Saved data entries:
------------------------
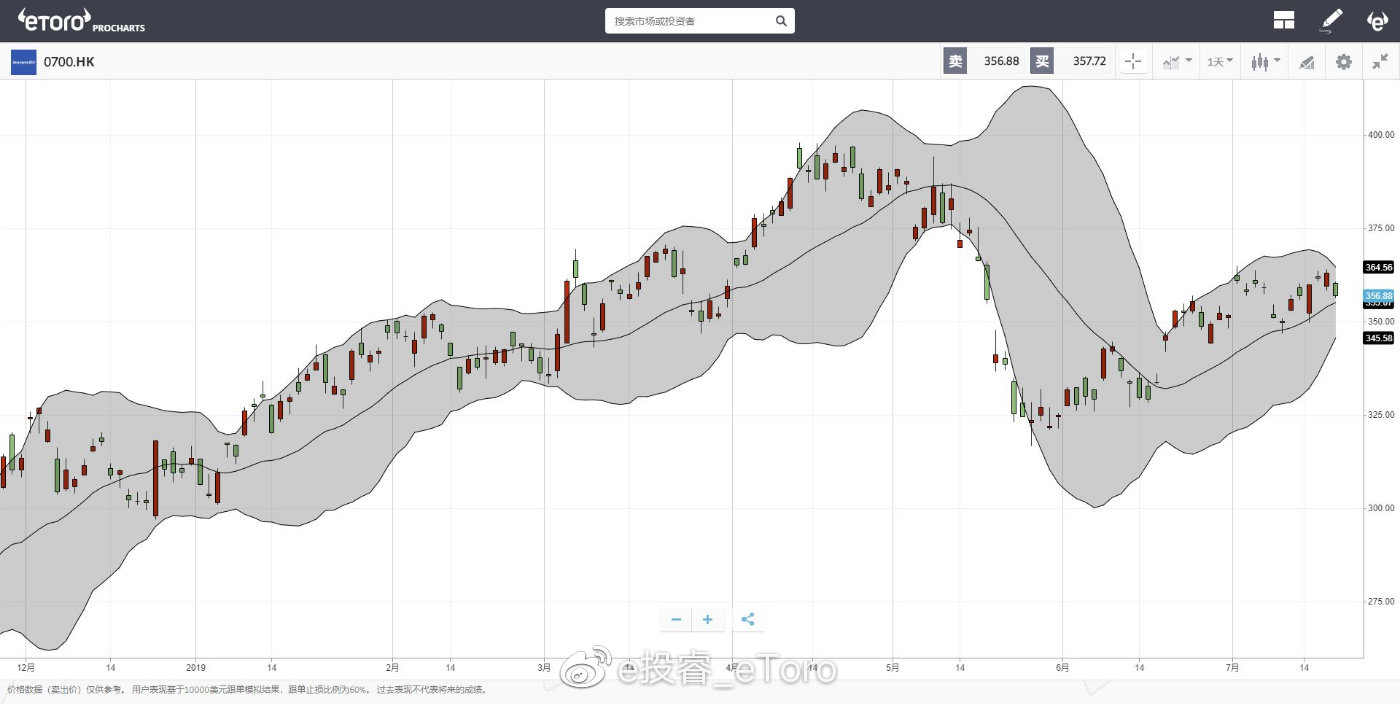Open the chart layout grid selector
This screenshot has width=1400, height=704.
(1284, 20)
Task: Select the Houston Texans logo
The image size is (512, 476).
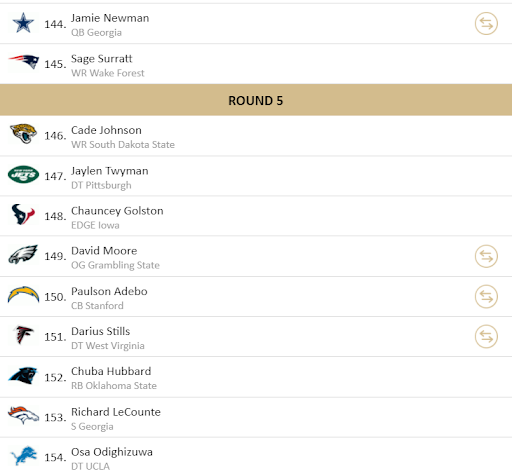Action: 23,214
------------------------
■ Activity
From the line that contains "Task: Select the Houston Texans logo" to the last line of the data, print each line exactly, both ends included, and omit the pictures.

■ Response area
Task: Select the Houston Texans logo
The image size is (512, 476).
Action: 23,214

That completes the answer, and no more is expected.